# Crow hunting.



## jcdona (Sep 22, 2016)

Crow season starts Nov. 5. Is it legal to shoot them before that if they are damaging your crops.


----------



## across the river (Sep 22, 2016)

The stuff is often in the regulations if you take the time to read them.

NUISANCE
Crows have a reputation as agricultural pests and predators on songbirds and various other wildlife species. In this regard humans have often attempted to control their numbers. However, crow populations have remained stable and even increased in many areas, which is a testament to their adaptability. At present in Georgia crows can be controlled by lethal means anytime they are causing damage to agricultural crops.


----------



## jcdona (Sep 23, 2016)

Is there anyone in South GA that hunts crows looking for somewhere go.


----------



## chrisn1818 (Sep 23, 2016)

If you will kill one or two and hang them up the others will stay away. My grandpa used to kill a few and hang them around his garden. Always seemed to work for him.


----------



## oops1 (Sep 23, 2016)

If you clip one and get him squawking.. The sky will turn black with them.. Good times


----------



## jcdona (Sep 23, 2016)

There is about 200/300 in our plowed up peanut field every day. Then on to the pecan orchard. Will be hauling them off in a couple weeks.


----------



## one hogman (Sep 23, 2016)

After deer season, we set up in the thick pines with electronic and mouth calls, you call a few in then move a few hundred yards and do it again, lots of fun, shooting is best early season but we can't mess up the deer hunting


----------



## ronmac13 (Sep 26, 2016)

Where in south ga


----------



## Barebowyer (Sep 26, 2016)

How far South? PM me the info please


----------



## jcdona (Sep 26, 2016)

Mitchell Co. West of Camilla in hopeful.


----------



## jcdona (Sep 27, 2016)

Sorry barebowyer my phone won't let me message you. Will try on the computer tomorrow night.


----------



## jp233 (Nov 14, 2016)

Anyone have a good crow guide they can recommend? 
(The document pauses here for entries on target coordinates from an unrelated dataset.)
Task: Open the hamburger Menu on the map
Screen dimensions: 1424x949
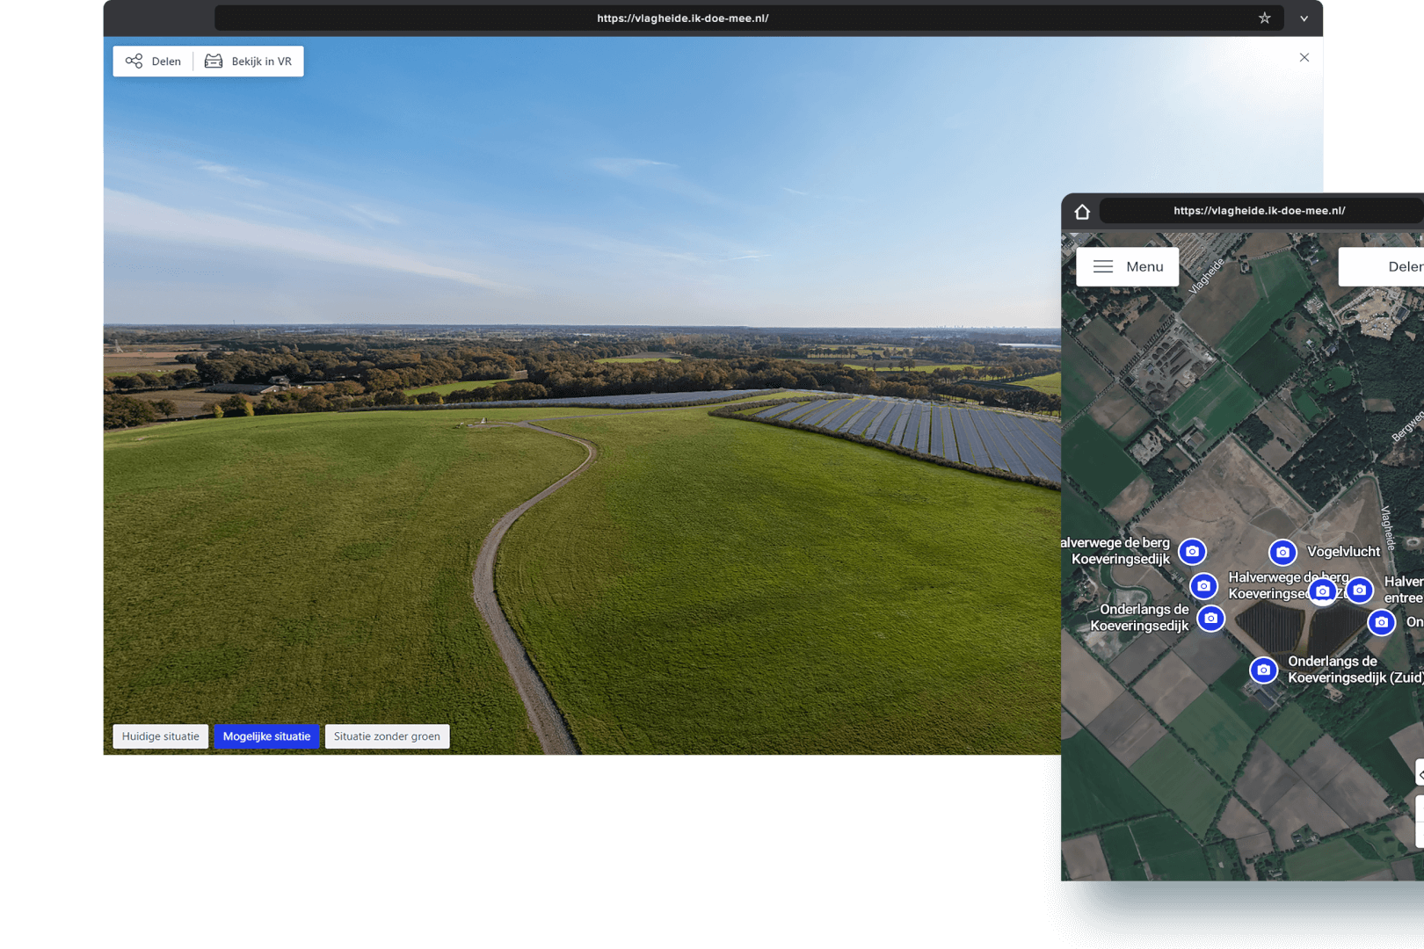Action: [x=1127, y=267]
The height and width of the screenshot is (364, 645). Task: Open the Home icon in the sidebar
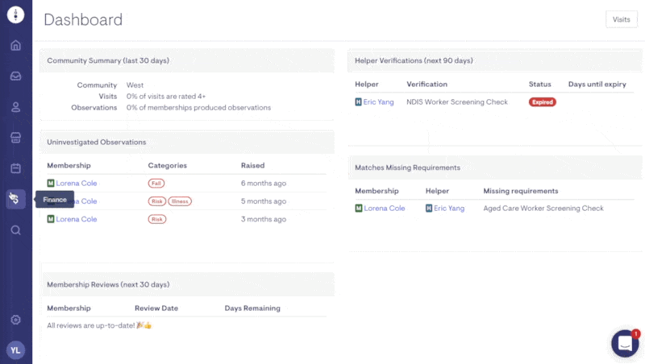[15, 45]
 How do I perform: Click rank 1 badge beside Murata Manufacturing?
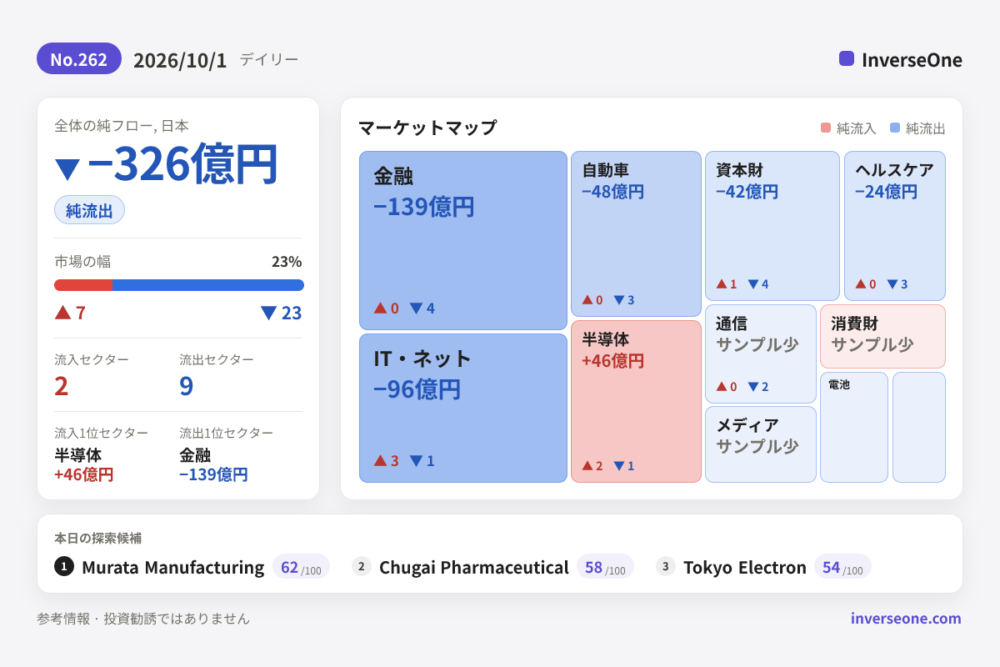pos(64,567)
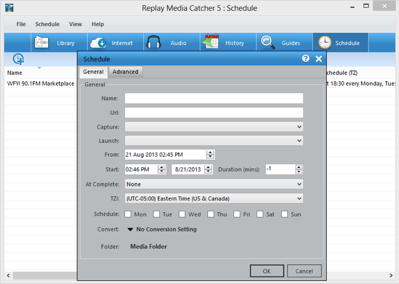Open help icon in Schedule dialog
The image size is (399, 284).
click(306, 59)
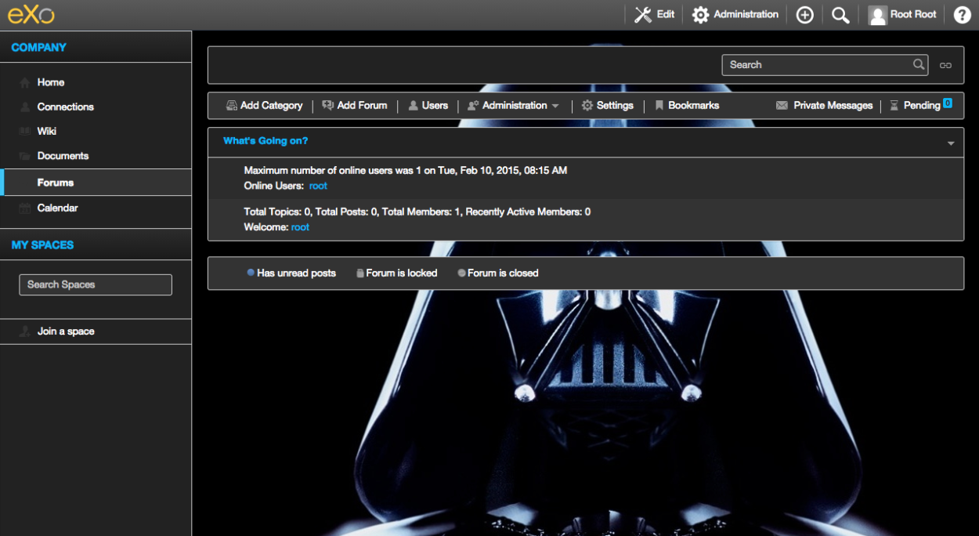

We've been trying to get in touch with the "Crow Whisperer" Jerry Tomlin, but to no avail. I had a buddy who hunted with him and it was a hoot. Much success.

Or, if no crow guides really exist anymore does anyone within about 2.5 hrs of say, the Gold Dome in downtown Atlanta, need to have some folks come in and take out some crows?


----------



## JohnK (Nov 15, 2016)

Just run a crow fight on an ecaller. They should start showing up after a few minutes .


----------



## NE GA Pappy (Nov 15, 2016)

it won't take a few minutes, but make doggone sure you get the first one that comes in. They send in a scout, and if you don't get him, you won't get many shots at any others.  If you can get a cripple on the ground squawking and jumping around, you will practical melt your gun barrel off in about 10  minutes you will have so many of them around.


----------